• _EXERCISE INSTRUCTIONS_:
Update the entries below by changing "GUI agent" to "screen assistant" everywhere it appears, leaving everything else as it is.
[SUPPLIED MATERIAL — start]
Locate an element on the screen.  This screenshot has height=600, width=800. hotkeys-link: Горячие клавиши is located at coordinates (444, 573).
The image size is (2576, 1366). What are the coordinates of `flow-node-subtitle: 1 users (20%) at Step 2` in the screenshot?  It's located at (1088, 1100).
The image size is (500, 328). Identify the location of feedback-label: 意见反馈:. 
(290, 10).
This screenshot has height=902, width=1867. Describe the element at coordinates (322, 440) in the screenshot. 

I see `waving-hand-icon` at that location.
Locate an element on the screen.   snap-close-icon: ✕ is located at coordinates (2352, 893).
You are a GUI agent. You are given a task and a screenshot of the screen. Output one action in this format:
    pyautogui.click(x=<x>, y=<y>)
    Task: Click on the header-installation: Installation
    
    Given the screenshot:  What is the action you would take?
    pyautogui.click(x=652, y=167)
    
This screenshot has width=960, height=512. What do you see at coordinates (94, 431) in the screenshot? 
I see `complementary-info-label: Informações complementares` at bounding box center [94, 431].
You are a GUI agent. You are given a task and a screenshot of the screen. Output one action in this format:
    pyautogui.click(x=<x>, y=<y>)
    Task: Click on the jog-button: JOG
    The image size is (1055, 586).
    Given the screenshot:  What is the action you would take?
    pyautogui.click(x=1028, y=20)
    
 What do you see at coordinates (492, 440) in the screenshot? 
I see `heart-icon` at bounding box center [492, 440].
[SUPPLIED MATERIAL — finish]
• _REPLY_:
Locate an element on the screen.  This screenshot has height=600, width=800. hotkeys-link: Горячие клавиши is located at coordinates (444, 573).
The image size is (2576, 1366). What are the coordinates of `flow-node-subtitle: 1 users (20%) at Step 2` in the screenshot?  It's located at (1088, 1100).
The image size is (500, 328). Identify the location of feedback-label: 意见反馈:. 
(290, 10).
This screenshot has height=902, width=1867. Describe the element at coordinates (322, 440) in the screenshot. 

I see `waving-hand-icon` at that location.
Locate an element on the screen.   snap-close-icon: ✕ is located at coordinates (2352, 893).
You are a screen assistant. You are given a task and a screenshot of the screen. Output one action in this format:
    pyautogui.click(x=<x>, y=<y>)
    Task: Click on the header-installation: Installation
    
    Given the screenshot:  What is the action you would take?
    pyautogui.click(x=652, y=167)
    
This screenshot has width=960, height=512. What do you see at coordinates (94, 431) in the screenshot? 
I see `complementary-info-label: Informações complementares` at bounding box center [94, 431].
You are a screen assistant. You are given a task and a screenshot of the screen. Output one action in this format:
    pyautogui.click(x=<x>, y=<y>)
    Task: Click on the jog-button: JOG
    The image size is (1055, 586).
    Given the screenshot:  What is the action you would take?
    pyautogui.click(x=1028, y=20)
    
 What do you see at coordinates (492, 440) in the screenshot? 
I see `heart-icon` at bounding box center [492, 440].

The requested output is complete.